BA / BS in a science or engineering related discipline (Biology, Chemistry, Biotechnology, Biochemistry, Biomedical Engineering, Chemical Engineering, Pharmaceutical Manufacturing, Process Engineering) with a minimum 10 years of experience in a GMP manufacturing environment
Minimum 4 years of hands-on experience in fermentation, purification or pharmaceutical manufacturing process
Minimum 4 years of managerial experience guiding teams in a GMP environment
Proven knowledge of cGMP requirements to ensure compliance
Experienced in handling major/critical deviations and leading complex investigations.

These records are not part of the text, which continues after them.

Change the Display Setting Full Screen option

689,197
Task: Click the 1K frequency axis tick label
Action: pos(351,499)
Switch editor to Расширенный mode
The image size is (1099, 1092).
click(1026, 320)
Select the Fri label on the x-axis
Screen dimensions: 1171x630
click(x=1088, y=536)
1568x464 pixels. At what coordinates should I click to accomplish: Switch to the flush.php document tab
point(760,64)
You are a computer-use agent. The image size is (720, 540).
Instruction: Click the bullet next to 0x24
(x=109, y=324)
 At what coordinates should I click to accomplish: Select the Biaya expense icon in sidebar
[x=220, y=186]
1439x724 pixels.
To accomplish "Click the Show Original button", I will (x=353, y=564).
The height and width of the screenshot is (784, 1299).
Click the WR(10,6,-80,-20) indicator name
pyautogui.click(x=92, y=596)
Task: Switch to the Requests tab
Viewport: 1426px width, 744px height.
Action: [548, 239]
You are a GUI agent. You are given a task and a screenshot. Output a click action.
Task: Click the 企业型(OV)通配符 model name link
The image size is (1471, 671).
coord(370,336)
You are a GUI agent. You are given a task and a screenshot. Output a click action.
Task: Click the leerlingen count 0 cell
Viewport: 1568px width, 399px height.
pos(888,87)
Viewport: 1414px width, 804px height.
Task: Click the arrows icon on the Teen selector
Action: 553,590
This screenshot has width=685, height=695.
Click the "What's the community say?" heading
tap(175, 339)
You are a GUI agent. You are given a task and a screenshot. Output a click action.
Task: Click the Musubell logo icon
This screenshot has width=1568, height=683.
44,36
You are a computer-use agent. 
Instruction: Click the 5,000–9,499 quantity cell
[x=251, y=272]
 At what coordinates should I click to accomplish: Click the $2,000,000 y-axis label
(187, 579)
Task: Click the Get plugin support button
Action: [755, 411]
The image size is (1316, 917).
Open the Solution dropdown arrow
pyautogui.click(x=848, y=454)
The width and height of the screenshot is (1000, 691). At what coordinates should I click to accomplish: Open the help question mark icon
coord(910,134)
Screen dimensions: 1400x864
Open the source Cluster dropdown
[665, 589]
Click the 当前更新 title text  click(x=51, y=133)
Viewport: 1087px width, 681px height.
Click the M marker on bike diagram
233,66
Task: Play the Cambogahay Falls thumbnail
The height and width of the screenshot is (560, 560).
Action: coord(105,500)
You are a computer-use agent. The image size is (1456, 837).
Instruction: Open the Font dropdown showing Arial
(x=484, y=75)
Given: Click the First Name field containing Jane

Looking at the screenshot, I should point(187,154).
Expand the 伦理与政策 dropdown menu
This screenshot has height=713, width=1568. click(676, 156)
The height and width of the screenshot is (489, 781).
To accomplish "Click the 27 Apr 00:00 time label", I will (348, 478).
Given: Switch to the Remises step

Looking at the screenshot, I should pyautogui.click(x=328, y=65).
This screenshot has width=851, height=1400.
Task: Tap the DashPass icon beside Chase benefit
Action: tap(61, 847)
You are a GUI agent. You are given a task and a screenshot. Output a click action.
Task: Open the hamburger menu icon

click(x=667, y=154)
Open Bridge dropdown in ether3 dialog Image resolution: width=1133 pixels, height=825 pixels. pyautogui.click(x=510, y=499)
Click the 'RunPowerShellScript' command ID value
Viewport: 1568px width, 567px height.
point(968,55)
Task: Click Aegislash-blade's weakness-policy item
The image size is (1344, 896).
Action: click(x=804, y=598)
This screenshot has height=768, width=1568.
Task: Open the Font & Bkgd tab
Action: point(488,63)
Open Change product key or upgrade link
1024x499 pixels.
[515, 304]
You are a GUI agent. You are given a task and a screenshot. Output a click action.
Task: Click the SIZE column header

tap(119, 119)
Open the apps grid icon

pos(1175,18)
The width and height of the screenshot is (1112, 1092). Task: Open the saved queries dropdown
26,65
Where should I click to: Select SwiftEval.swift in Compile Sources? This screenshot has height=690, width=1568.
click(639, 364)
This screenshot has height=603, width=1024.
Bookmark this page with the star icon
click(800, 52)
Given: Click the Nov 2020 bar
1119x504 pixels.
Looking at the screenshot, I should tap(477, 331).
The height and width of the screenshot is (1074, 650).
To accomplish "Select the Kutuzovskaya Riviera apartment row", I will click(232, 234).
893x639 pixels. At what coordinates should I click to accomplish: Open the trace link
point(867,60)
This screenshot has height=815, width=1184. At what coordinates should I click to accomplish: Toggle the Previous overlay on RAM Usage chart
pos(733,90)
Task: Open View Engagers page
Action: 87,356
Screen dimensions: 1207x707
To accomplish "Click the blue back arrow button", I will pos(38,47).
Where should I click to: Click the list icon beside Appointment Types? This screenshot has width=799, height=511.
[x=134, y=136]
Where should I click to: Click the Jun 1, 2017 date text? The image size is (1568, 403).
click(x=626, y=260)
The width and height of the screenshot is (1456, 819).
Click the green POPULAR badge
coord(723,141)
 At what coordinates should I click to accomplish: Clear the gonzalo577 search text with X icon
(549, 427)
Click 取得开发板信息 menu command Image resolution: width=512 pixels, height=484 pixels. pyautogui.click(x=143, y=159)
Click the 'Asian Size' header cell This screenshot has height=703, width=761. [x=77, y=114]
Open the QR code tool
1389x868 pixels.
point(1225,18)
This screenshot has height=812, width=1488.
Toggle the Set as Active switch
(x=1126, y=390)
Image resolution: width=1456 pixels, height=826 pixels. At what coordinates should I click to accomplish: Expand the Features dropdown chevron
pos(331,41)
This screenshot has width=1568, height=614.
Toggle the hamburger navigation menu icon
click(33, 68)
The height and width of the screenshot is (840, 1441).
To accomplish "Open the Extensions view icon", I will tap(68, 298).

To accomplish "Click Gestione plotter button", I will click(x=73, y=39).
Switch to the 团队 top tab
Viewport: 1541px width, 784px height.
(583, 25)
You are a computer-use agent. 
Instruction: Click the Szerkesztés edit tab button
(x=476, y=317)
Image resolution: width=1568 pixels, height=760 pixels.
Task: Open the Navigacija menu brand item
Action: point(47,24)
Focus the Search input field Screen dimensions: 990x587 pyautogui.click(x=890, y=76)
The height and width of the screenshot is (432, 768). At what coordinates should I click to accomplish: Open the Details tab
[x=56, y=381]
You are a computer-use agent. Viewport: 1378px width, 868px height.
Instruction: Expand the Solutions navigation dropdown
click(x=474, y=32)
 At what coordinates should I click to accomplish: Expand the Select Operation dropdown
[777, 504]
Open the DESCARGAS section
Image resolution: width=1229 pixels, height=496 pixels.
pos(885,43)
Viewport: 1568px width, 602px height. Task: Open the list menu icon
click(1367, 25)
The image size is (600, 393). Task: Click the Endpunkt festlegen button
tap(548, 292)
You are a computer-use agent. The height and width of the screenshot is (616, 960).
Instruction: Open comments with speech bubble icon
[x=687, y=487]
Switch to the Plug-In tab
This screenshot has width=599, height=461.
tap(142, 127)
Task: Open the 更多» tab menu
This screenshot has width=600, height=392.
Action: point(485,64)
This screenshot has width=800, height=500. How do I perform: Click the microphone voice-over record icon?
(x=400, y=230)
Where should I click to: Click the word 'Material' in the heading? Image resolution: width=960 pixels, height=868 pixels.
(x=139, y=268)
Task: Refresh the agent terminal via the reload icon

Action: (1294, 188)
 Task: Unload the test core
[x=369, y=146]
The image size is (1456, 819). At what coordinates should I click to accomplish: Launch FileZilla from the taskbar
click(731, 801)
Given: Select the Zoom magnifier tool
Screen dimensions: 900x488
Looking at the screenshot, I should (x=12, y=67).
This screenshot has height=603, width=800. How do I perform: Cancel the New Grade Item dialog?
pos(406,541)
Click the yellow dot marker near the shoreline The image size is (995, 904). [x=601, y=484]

Proven record of accomplishment managing, supervising and developing staff
Candidate must possess strong focus on quality and attention to detail
Possess effective task/time management organizational skills
Capacity to develop solutions to technical issues of moderate scope
Ability to organize, analyze/interpret, and effectively communicate data and results
Motivated, self-starter with strong mechanical aptitude
Good interpersonal, team, and communication skills are a must
Strong proficiency in Microsoft Word, Excel, PowerPoint
Familiar with other enterprise systems such as DeltaV, MES, and SAP
Strong leadership, organizational, communication, technical and writing skills
Experienced in presenting to internal and external stakeholders, auditors or inspectors.

Responsibilities

Guide investigations, demonstrate strong technical and problem-solving skills, and excellent technical writing skills
Support team in tracking to deviation closure deliverables to meet lot disposition timelines.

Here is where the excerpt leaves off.